Wir betraten eine Küche und Annette tuschelte kurz mit einem der Bewohner. Dann ging es wieder ins Treppenhaus und bewaffnet mit Taschenlampen hinunter in den Keller. Durch ein unbeleuchtetes Labyrinth aus Kisten, Chaos und Sperrmüll gelangten wir schließlich in Kabuff, aus welchem uns eine Zigarettenqualmwolke entgegenschlug.
In einer Ecke stand ein Fernseher. Wundersamerweise war er eingeschaltet und stellte die einzige Lichtquelle des Raumes dar. Es lief ein Programm in einer mir unverständlichen Sprache.

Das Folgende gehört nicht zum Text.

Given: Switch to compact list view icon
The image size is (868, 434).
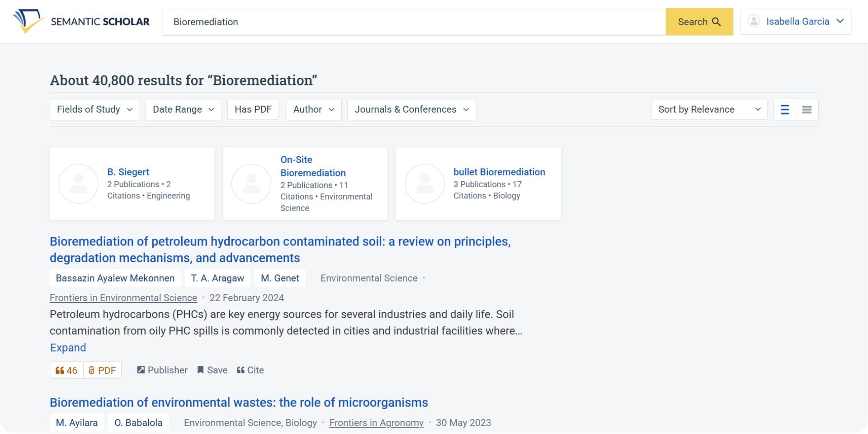Looking at the screenshot, I should [807, 109].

Dem Fernseher gegenüber war ein Sofa.
Darauf lag, in mehrere Decken gewickelt ein Mensch.
Er hatte kurzes, dunkles Haar, war unrasiert und sein Alter war schwer zu schätzen. Auf dem Boden vor ihm standen ein ziemlich voller Aschenbecher, eine Wasserflasche und ein Glas.
„Das ist Quasim!“ sagte Annette.
Ich lächelte und streckte dem Fremden meine Hand hin.
„Hallo Quasim!“
Der Fremde lächelte verlegen zurück und drückte meine Hand.
Und dann hustete er. Ein gigantischer Hustenanfall, wie ich ihn selten erlebt habe.
„Quasim ist krank.“ sagte Annette.
„Er braucht einen Arzt!“ meinte ich.
Annette lächelte.
„Bingo. Deswegen bist Du hier.“
Ich erschrak.
„Warum bringt Ihr ihn nicht zu einem richtigen Arzt? Ich meine… er sieht wirklich nicht gesund aus…“
Mr. Pferdeschwanz schüttelte den Kopf.
„Quasim ist nicht versichert,“ erklärte er, „und abgesehen davon wird er von der Polizei gesucht.“
Ich zuckte abermals zusammen.
„Das heißt, Ihr versteckt ihn vor der Polizei?“
„Quasim kommt aus dem Iran. Sein Asylantrag wurde abgelehnt. Seine Abschiebung ist für nächste Woche geplant.“
„Aber…“
„Quasims Bruder wurde letztes Jahr hingerichtet. Quasim hat Angst, verstehst Du?“
Ich wurde blass.
„Und wenn die Sache rauskommt? Ich meine, wenn sie ihn erwischen und Euch?“
Annette legte eine Hand auf meine Schulter.